§ REQUIRED ACTIONS
1. In the Colour Genie review, transcribe the text from "Published in Personal" to "what's on offer.".
2. According to the Colour Genie review, which key must the player hold down while turning the computer back on to load the remainder of Pontoon?

§ PASSAGE

□ □ □

Personal Computer News


Genie Uncorked

Categories: Review: Software
Author: Piers Letcher
Publisher: Algray
Machine: Colour Genie

 
Published in Personal Computer News #013

Genial Nigel Cross rounds up a fistful of fresh games for your shiny new micro.

The Colour Genie is just starting to roll off the production lines and into the living rooms of the nation. By a remarkable coincidence PCN suddenly finds itself with, if not a flood, at least a large trickle of software for the machine.

So here's a round-up of what's on offer.

Pontoon

This is a strong contender for the Worst Pontoon title - anytime, anywhere, for any computer. It is supposed to be the classic game dressed in science fiction trappings - a battle between the computer and a humanoid (that's you).

Even at the loading stage this game is on shaky ground. The first part of the program loads under Basic control, but then the player must turn off the computer - and then turn it back on while holding down the MOD SEL key and load the remainder! Not a good technique.

□ □ □

§ RECORDED INFORMATION

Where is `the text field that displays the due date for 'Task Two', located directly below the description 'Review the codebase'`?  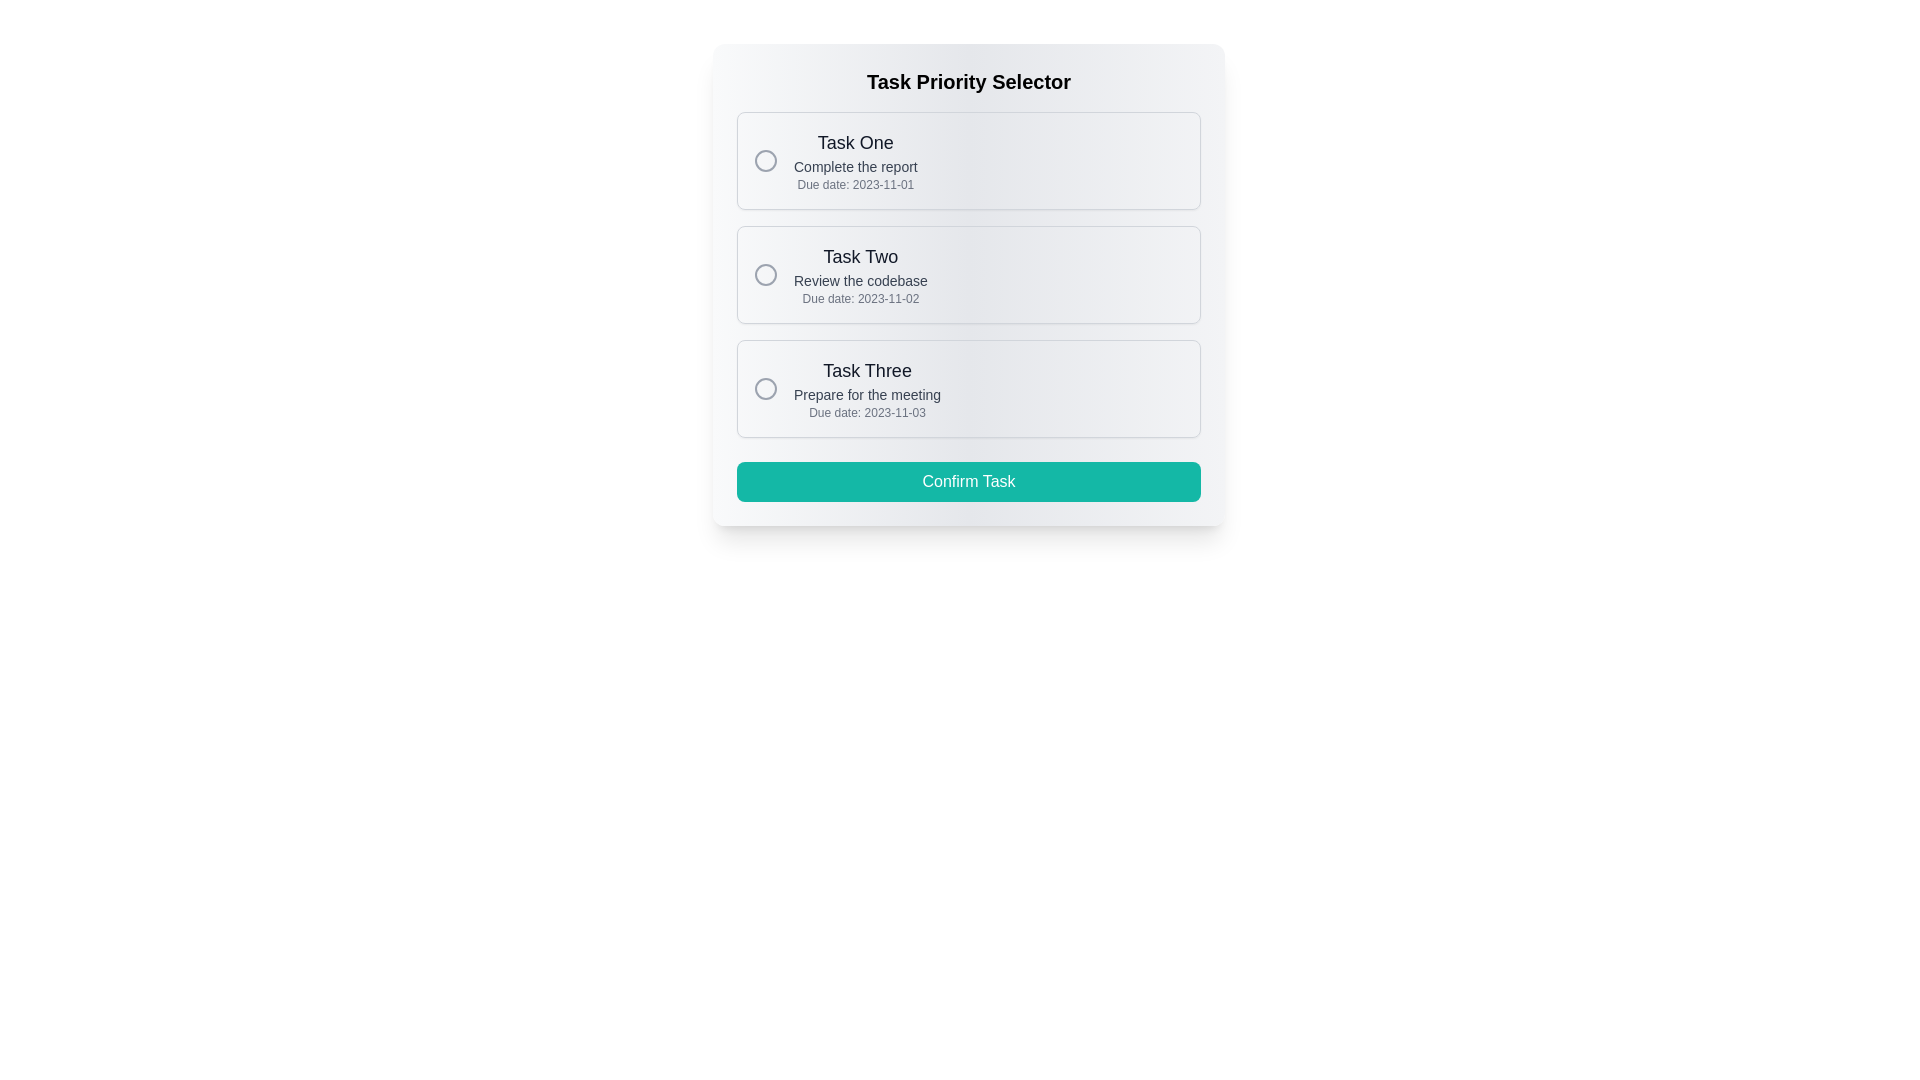
the text field that displays the due date for 'Task Two', located directly below the description 'Review the codebase' is located at coordinates (860, 299).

□ □ □

§ RESULTS OF THE EXERCISE
1.
Published in Personal Computer News #013

Genial Nigel Cross rounds up a fistful of fresh games for your shiny new micro.

The Colour Genie is just starting to roll off the production lines and into the living rooms of the nation. By a remarkable coincidence PCN suddenly finds itself with, if not a flood, at least a large trickle of software for the machine.

So here's a round-up of what's on offer.

2. The MOD SEL key.